표면 증강 라만 분광법을 이용한 페스트균 마커의 고감도 면역분석

Abstract

최근 생명과학 분야에서 자성입자와 기능성 나노입자를 이용한 표면증강라만분광법 기반 면역분석법 개발에 관련된 연구들이 활발히 이루어지고 있다. 이 방법은 기존 방법들 보다 고감도 검출이 가능할 뿐만 아니라, 전처리과정이 단순하고 검출 시간이 짧다는 장점이 있다. 자성입자와 기능성 나노입자를 이용한 표면증강라만분광 기반 면역분석법은 화학 및 생물학 실험에매우 유용하다. 본 연구는 자성입자, 기능성 나노입자를 사용하여 표면증강라만분광법 기반의 페스트균 마커 F1 (fraction 1) 항원 고감도 면역분석을 수행하였다. 자성입자와 기능성 나노입자는 각각 지지체와 검츨 프로브로 이용되였다. 자성 면역복합체는 F1 항원에 의하여 F1 검출항체가 고정화된 기능성 나노입자와 F1 일차항체가 고정화된 자성입자 사이의 항원-항체 반응으로부터 형성된다. 자성입자와 기능성 나노입자를 이용한 표면증강라만분광법 기반 페스트균 마커인 F1 항원의 고감도 면역분석의 검출 한계는 0.239 ng/mL를 나타냈으며, 이는 기존 면역분석법인 ELISA보다 10배 낮은 검출 한계이다. 또한, 기존 면역분석법보다 적은 시약 소모 (50 μL 이하), 빠른 분석 시간 (30분 이하)의 장점을 나타내었다. 이 연구결과는 다양한 고위험병원체에 대한 손쉬운 면역분석법에 대한 새로운 방법을 제공할 것으로 기대된다.; The development of surface-enhanced Raman scattering (SERS)-based immunoassay methods using magnetic beads and SERS nanotags has attracted significant recent attention in biological science. SERS-based immunoassay using magnetic beads and SERS nanotags provides many advantages over conventional methods, including highly sensitive detection modality, reduced sample requirements, and reduced detection time.

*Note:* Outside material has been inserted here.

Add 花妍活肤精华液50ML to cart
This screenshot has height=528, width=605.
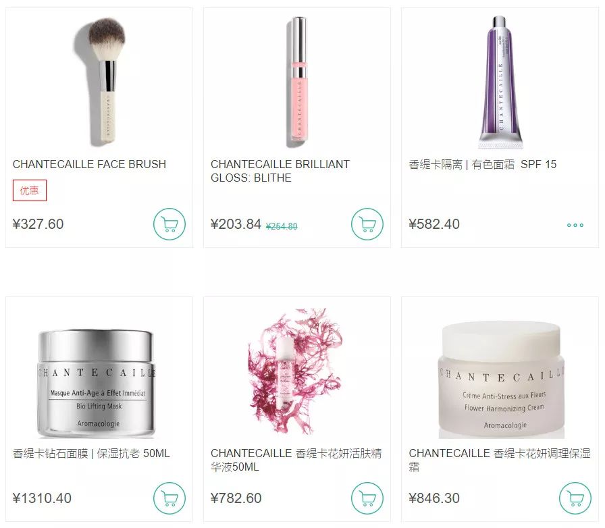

Accordingly, this assay technique offers significant utility in chemical and biological experimentation. Herein, we report a SERS-based immunoassay using magnetic beads and SERS nanotags for the highly sensitive detection of specific antigen fraction 1 (F1) in Yersinia pestis. Magnetic beads and SERS nanotags were used for supporting substrate and detection probes, respectively. Magnetic immunocomplexes, composed of detection antibody-conjugated SERS nanotags­F1 antigen­capture antibody-conjugated magnetic beads, were formed by simply mixing through antibody-antigen reaction. The limit of detection of the F1 antigen for Yersinia pestis using SERS-based immunoassay method is 0.239 ng/mL, a value approximately 1 order of magnitude more sensitive than conventional enzyme-linked immunosorbent assays. The proposed assay has additional advantages including reduced sample consumption (less than 50 µL) and rapid assay times (less than 30 min). We anticipate that this technique provides new insights in the development of facile immunoanalysis for various high-risk pathogens.